[Bogofilter]UNSURE messages end up in inbox folder
Daniel Moyne
daniel.moyne at neuf.fr
Tue Aug 19 12:42:57 CEST 2008
Le Wednesday 13 August 2008, Daniel Moyne a écrit :
> Nigel, thanks for all these details ; I have found what was wrong about
> UNSURE messages wrongly forwarded : I had "X-Bogosity " set in filter
> rather than "X- Bogosity".
>
> I have to leave for a few days ; when I am back I will have to go back to
> your 4 filters as set in my KMail KDE-4 and compare their efficiency with
> what I had set in my KMail KDE-3 baucuse apparently training on Bogofilter
> is not as good : some spam messages keep coming back
>
> Daniel.
Nigel before going any further in discussing efficiency of your proposed
filtering system I have attached my file "bogofilter.cf" that is part of my
setting ; may be there is something wrong in it as after 4 days of absence I
collected plenty of spam mail in my inbox.
Regards.
--
Daniel Moyne (Nulix)---------------------------------------------------------
Distribution : Ubuntu 8.04 Hardy Heron \\|||// Machine : x86_64
kernel 2.6.24-19-generic / --- \ ATI Radeon X300 Express
KDE 3.5.9 + 4.1 (test) (' o-o ')
----------------------------------------oOO-(_)-OOo--------------------------
-------------- next part --------------
# Comment lines MUST have their hash mark in the leftmost column.
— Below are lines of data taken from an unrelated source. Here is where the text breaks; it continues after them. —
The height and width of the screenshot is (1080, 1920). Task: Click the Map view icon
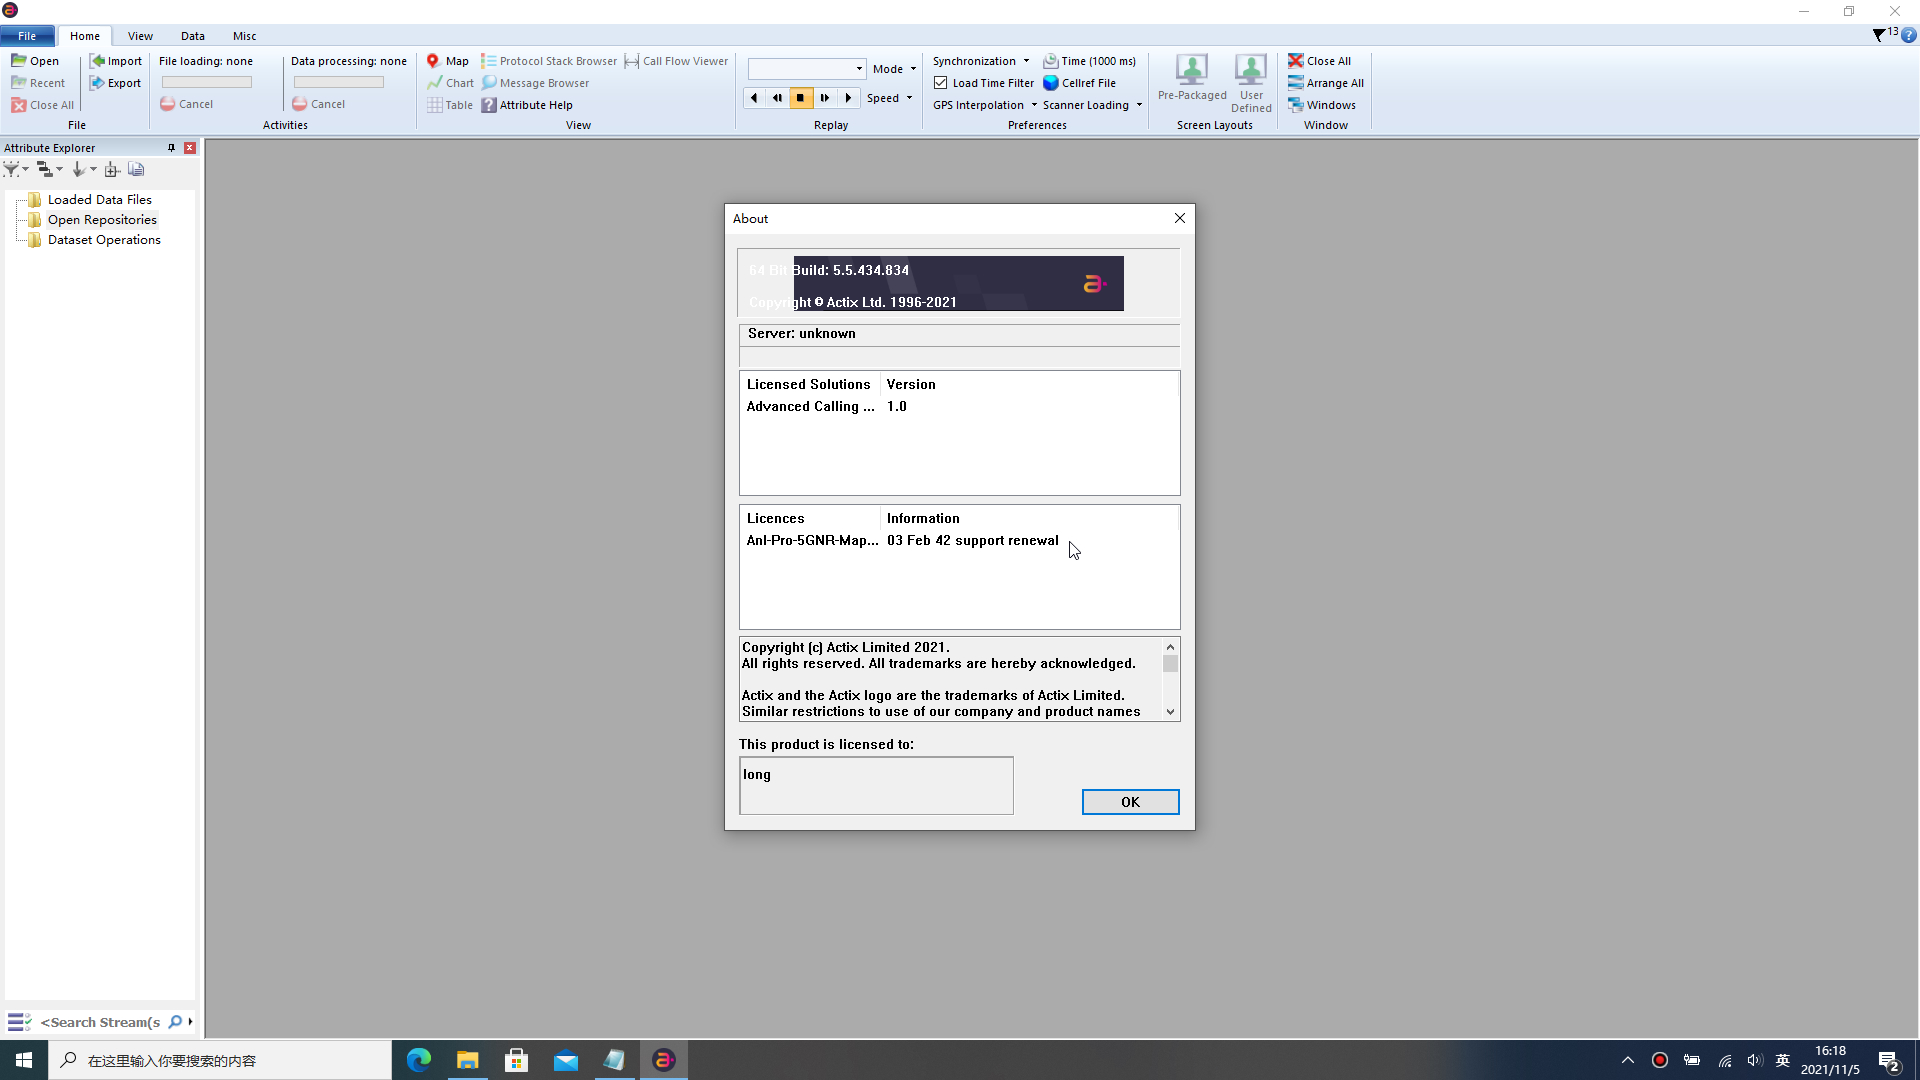tap(433, 61)
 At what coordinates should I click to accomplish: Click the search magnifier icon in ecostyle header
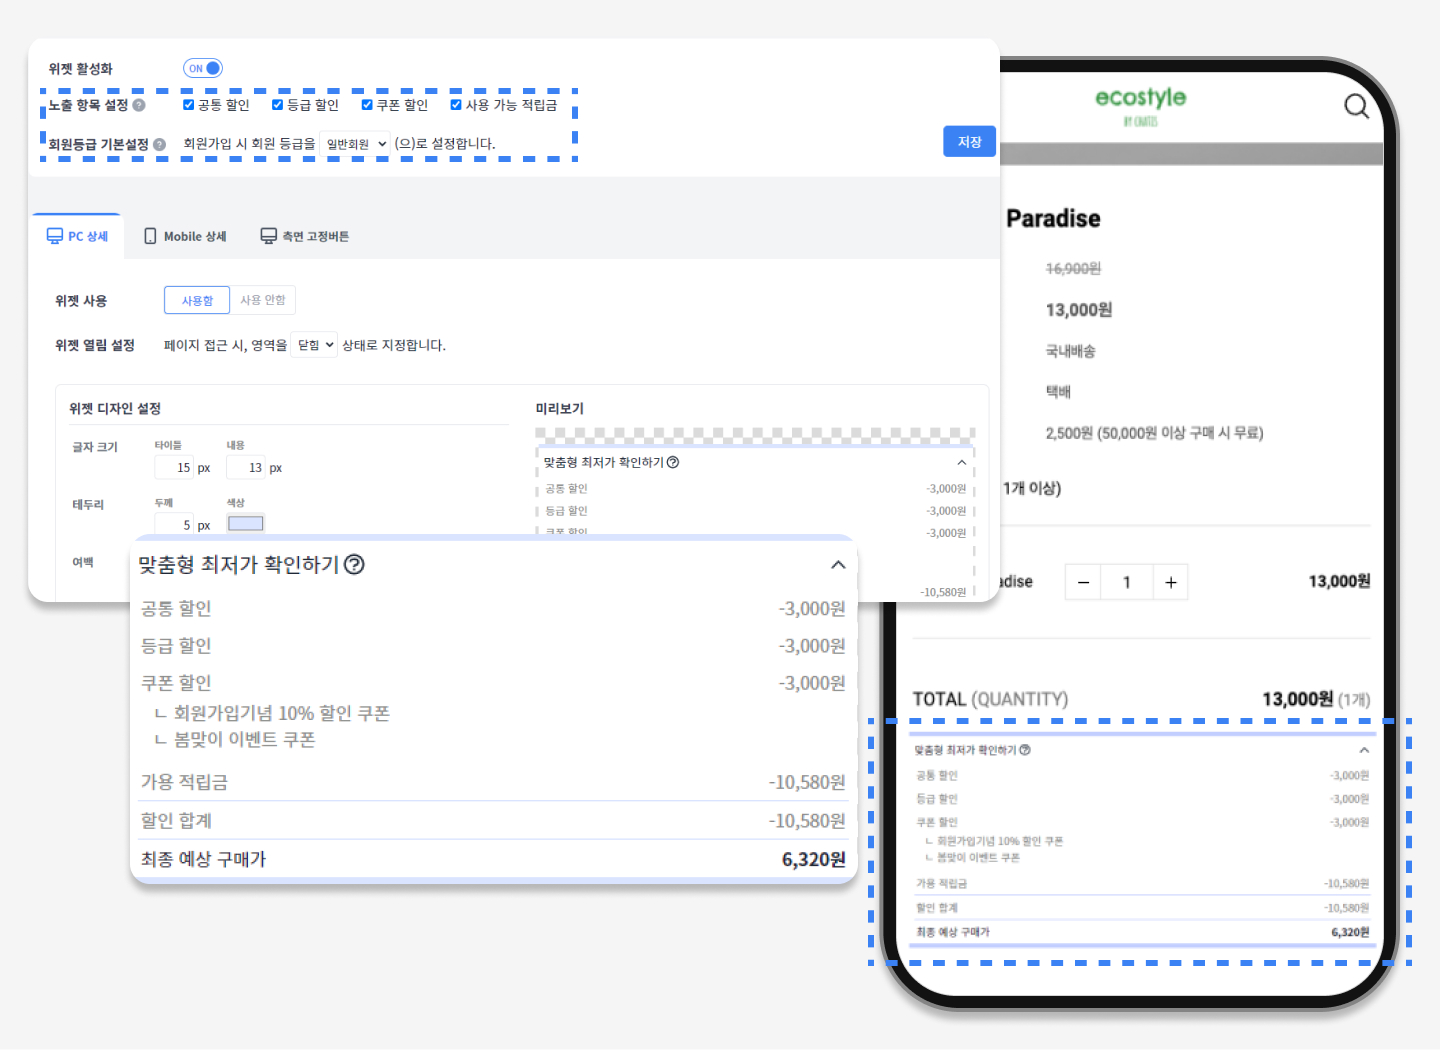click(x=1356, y=106)
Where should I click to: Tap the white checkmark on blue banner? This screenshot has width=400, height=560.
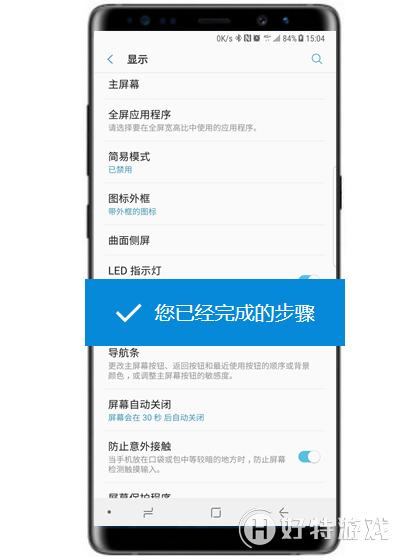[129, 312]
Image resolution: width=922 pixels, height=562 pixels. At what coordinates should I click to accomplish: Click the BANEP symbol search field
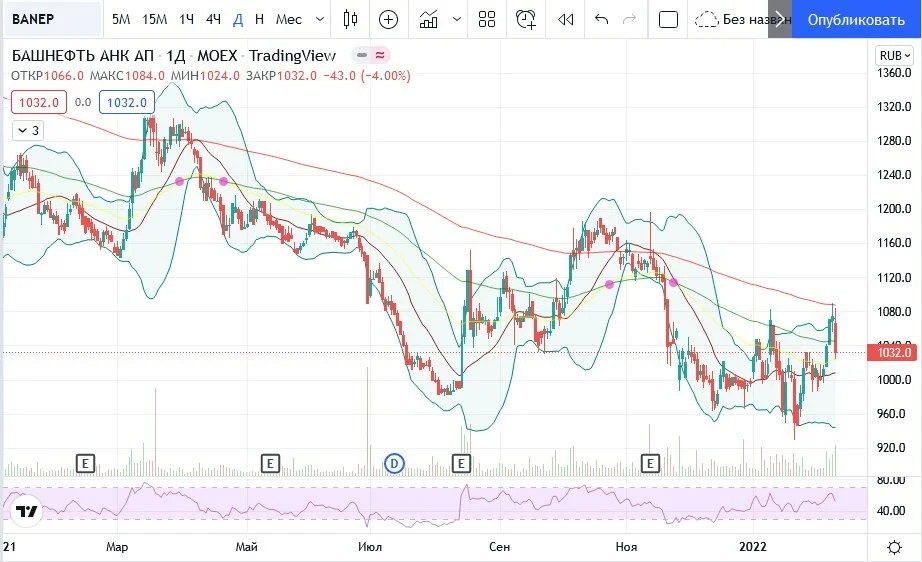coord(52,19)
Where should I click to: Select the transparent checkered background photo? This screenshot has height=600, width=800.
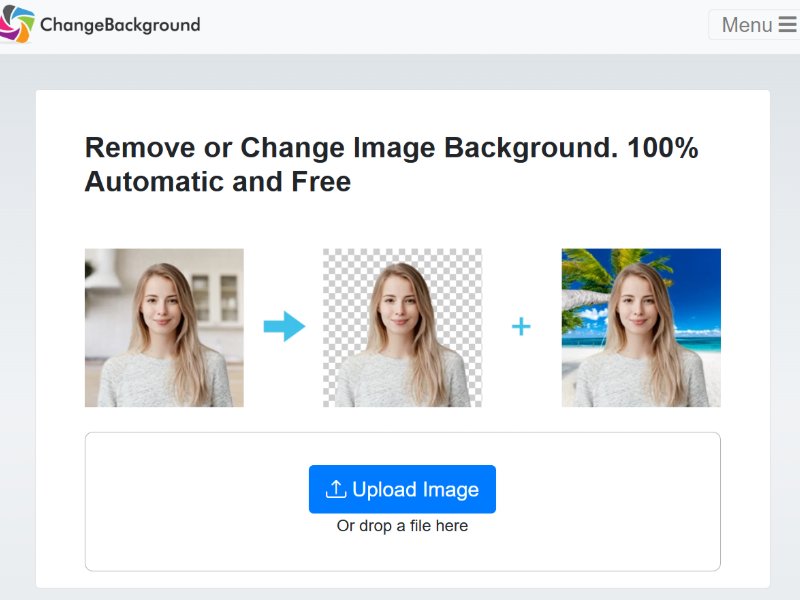coord(402,327)
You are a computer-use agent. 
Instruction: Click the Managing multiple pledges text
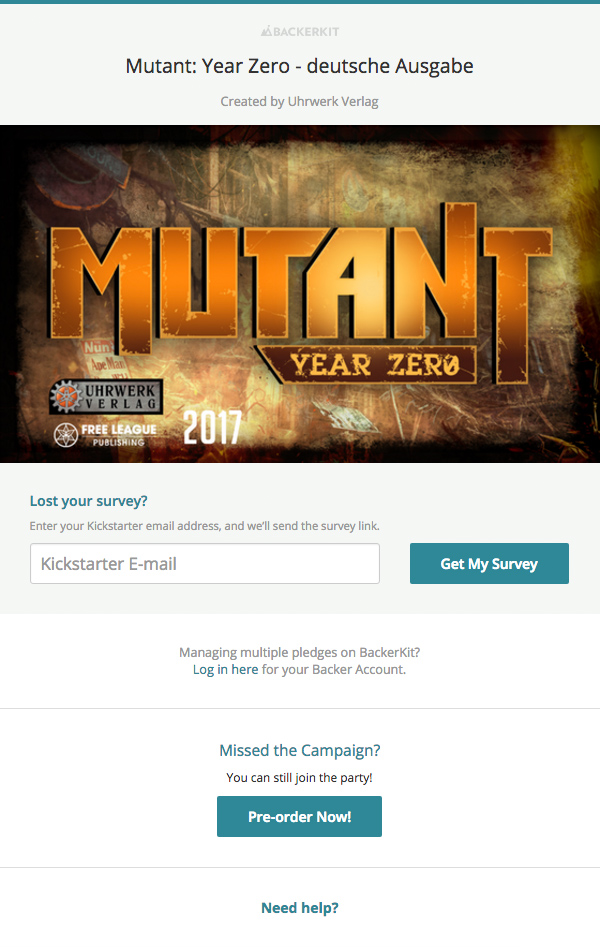[300, 652]
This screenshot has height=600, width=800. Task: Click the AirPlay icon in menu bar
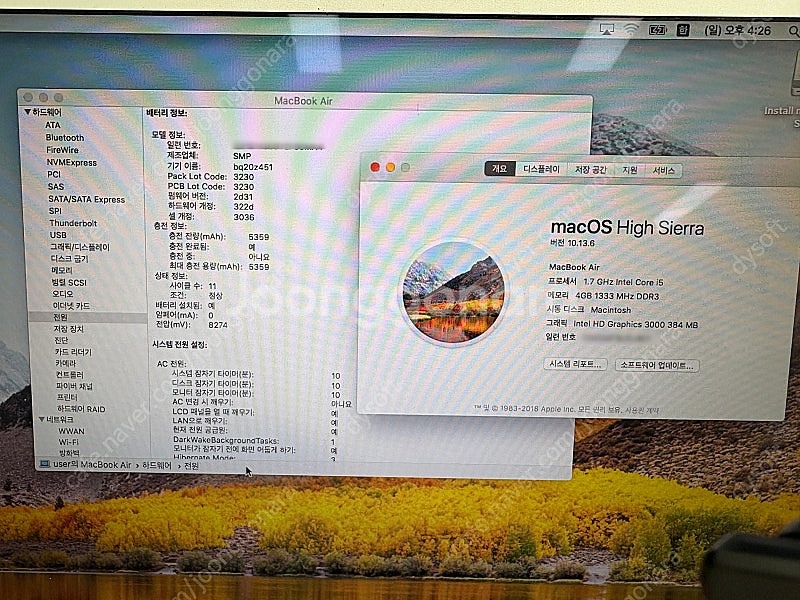point(607,29)

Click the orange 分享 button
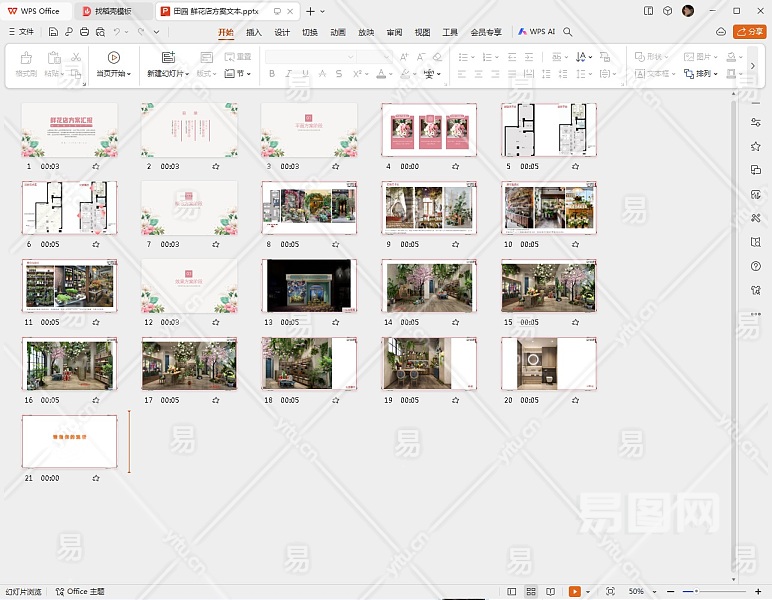pos(749,32)
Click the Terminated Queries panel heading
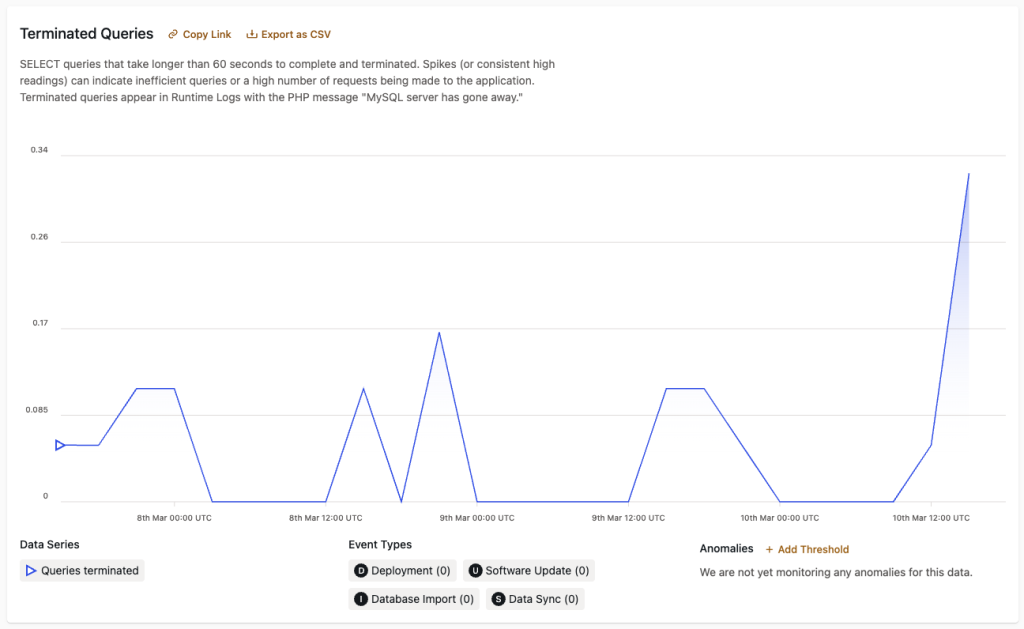 (x=87, y=34)
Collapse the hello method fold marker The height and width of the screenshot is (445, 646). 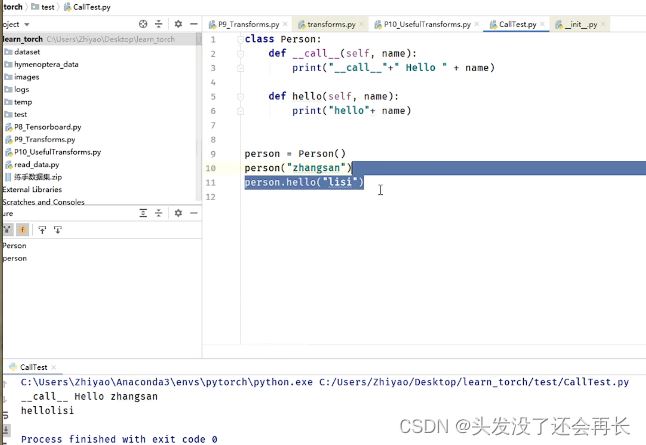(241, 97)
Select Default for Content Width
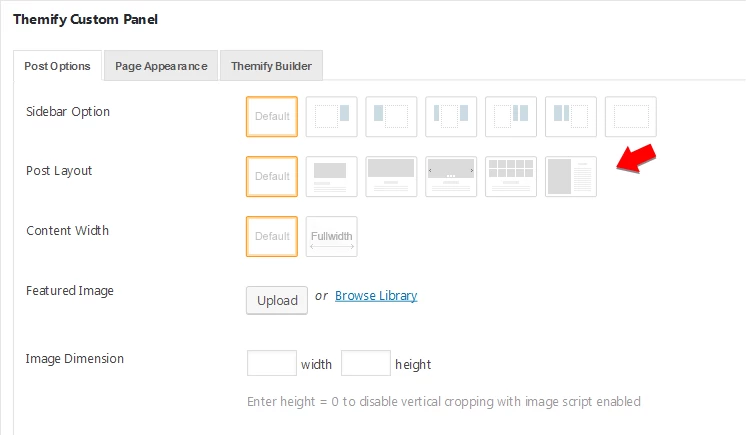The height and width of the screenshot is (435, 747). click(x=272, y=236)
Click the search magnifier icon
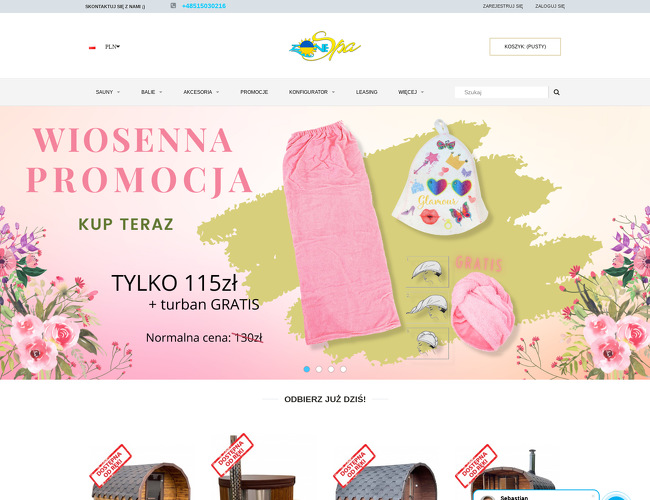This screenshot has height=500, width=650. click(556, 92)
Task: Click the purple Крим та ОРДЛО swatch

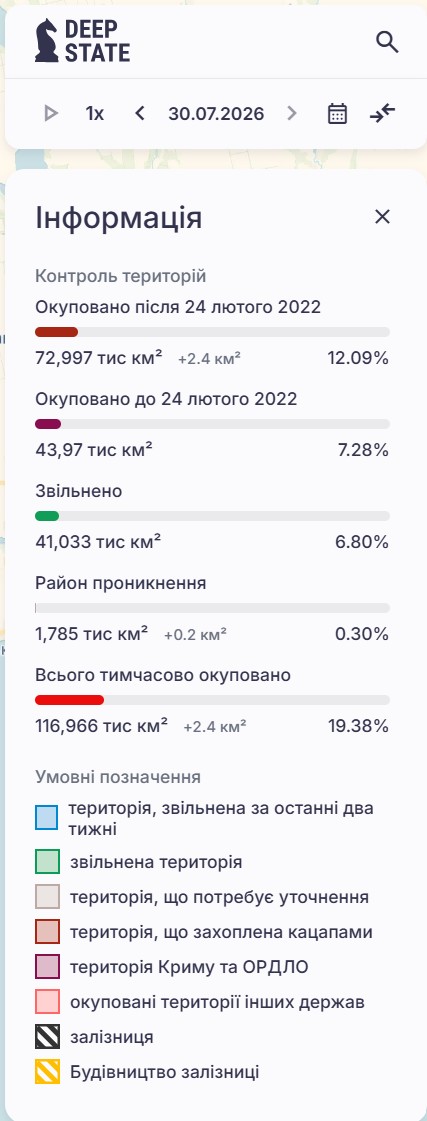Action: 46,967
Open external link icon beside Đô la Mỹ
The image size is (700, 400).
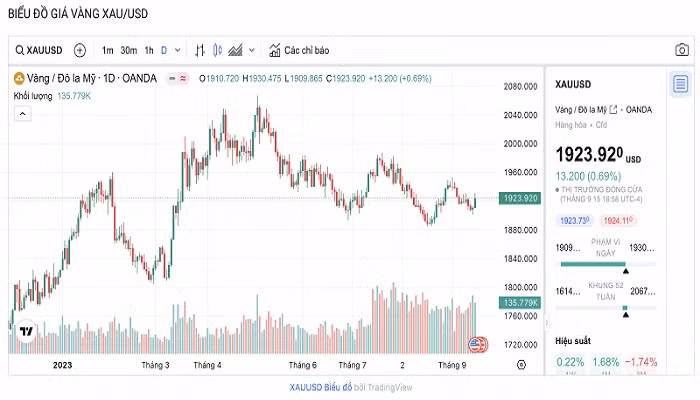click(613, 109)
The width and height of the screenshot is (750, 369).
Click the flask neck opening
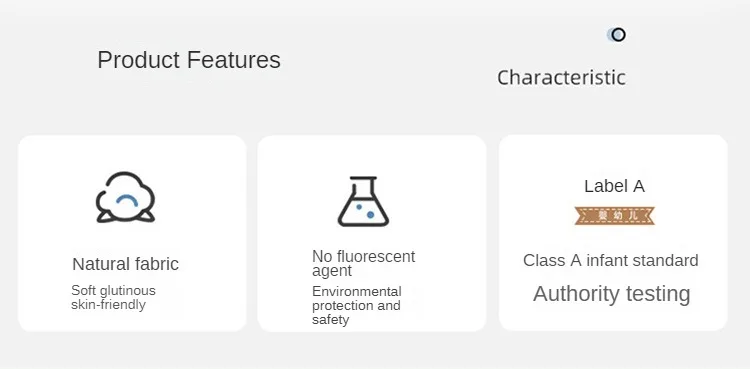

# Comments can be added at the end of any line (after whitespace and a '#').
# Blank lines are allowed.
########### General Settings ########################################
#### BOGOFILTER_DIR
#
# directory for wordlists
#
bogofilter_dir=~/.bogofilter
##bogofilter_dir=/var/spool/bogofilter
#### name/location of user config file
#
user_config_file=~/.bogofilter/.bogofilter.cf
##user_config_file=~/.bogofilterrc
##user_config_file=~/.bogofilter/config
#### TRANSACTIONS: enable/disable database transactions
#
# boolean indicating whether transactions
# should be enabled (yes) or disabled (no)
#
db_transaction=no # default
##db_transaction=yes # (alternate)
#### WORDLIST: define additional word lists
#
# char type: 'r' (regular) or 'i' (ignore)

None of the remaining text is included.